> DATA IN THIS EXERCISE:
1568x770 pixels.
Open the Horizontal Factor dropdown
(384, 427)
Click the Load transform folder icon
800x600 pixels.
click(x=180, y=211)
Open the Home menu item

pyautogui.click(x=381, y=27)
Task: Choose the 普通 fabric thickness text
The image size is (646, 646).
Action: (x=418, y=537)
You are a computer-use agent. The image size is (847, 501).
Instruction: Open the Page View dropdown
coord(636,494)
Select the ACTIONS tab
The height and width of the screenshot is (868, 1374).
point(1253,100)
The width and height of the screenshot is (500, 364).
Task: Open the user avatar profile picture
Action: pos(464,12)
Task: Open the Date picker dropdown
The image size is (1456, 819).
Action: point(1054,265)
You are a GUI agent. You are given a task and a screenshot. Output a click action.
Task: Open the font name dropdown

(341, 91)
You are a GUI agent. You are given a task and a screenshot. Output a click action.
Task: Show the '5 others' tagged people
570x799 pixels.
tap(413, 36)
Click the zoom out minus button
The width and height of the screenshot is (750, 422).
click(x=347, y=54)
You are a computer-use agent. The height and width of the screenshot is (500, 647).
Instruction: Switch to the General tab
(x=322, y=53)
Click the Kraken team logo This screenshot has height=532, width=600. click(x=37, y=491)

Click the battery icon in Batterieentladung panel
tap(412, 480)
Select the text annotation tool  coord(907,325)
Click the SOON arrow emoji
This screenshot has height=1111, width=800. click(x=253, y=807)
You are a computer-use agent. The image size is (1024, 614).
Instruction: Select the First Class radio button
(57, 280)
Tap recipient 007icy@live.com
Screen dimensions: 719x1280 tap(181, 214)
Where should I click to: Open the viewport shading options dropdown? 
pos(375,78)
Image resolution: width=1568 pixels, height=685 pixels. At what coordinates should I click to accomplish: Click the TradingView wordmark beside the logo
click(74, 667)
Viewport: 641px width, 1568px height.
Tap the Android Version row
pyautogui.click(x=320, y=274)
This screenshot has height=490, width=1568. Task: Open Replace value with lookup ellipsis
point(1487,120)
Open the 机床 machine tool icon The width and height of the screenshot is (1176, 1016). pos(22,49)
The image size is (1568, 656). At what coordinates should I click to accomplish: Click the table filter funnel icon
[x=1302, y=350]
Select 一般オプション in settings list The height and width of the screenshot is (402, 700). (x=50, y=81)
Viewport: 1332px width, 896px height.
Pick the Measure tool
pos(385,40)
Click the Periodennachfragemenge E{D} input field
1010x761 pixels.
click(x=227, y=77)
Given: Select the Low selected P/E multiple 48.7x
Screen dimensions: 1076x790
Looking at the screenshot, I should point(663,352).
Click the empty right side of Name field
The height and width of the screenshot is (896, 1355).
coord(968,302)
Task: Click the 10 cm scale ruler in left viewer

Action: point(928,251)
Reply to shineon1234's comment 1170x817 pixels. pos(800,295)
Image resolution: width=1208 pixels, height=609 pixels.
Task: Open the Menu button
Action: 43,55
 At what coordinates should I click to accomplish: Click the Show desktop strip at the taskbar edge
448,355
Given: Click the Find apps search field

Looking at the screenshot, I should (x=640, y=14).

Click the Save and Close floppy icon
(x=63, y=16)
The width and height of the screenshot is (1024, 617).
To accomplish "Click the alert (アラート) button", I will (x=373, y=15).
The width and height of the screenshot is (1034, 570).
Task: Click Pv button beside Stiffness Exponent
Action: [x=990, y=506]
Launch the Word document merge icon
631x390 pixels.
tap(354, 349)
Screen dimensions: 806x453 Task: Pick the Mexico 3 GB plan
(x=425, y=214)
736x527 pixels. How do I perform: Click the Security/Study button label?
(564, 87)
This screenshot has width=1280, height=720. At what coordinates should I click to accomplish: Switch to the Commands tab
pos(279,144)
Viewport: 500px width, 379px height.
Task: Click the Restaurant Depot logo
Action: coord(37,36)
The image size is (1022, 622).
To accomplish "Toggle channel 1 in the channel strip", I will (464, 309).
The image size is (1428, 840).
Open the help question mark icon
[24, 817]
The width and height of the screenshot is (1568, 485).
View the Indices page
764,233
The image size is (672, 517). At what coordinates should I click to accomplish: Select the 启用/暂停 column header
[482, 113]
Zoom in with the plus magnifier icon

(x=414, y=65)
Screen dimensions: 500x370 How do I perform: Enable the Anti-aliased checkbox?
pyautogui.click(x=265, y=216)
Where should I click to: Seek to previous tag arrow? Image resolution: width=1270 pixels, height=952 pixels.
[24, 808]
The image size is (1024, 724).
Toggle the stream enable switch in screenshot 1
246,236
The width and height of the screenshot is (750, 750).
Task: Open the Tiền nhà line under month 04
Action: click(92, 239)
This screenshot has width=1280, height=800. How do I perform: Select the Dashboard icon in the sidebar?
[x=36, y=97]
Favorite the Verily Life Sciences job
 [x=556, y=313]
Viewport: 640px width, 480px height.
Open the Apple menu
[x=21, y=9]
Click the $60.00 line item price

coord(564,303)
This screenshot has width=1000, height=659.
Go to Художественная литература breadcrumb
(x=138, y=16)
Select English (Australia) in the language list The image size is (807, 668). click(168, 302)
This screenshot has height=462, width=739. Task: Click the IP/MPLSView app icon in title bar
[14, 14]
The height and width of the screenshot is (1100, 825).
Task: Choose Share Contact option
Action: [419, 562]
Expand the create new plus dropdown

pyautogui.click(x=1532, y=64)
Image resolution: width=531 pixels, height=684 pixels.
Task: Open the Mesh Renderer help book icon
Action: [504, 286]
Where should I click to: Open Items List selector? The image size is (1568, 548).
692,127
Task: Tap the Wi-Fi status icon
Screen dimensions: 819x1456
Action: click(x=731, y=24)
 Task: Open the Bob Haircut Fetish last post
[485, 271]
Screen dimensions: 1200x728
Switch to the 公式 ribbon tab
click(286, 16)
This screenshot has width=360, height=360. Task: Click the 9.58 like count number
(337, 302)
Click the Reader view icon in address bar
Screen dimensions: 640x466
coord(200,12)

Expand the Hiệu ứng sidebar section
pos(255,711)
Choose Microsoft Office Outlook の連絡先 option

> THE TASK:
Give back, unchanged, the run of lines in the listing above that begins at the line containing "Favorite the Verily Life Sciences job" and ends at the line containing "Select English (Australia)", both included.

> OUTPUT FOR THIS TASK:
Favorite the Verily Life Sciences job
 [x=556, y=313]
Viewport: 640px width, 480px height.
Open the Apple menu
[x=21, y=9]
Click the $60.00 line item price

coord(564,303)
This screenshot has width=1000, height=659.
Go to Художественная литература breadcrumb
(x=138, y=16)
Select English (Australia) in the language list The image size is (807, 668). click(168, 302)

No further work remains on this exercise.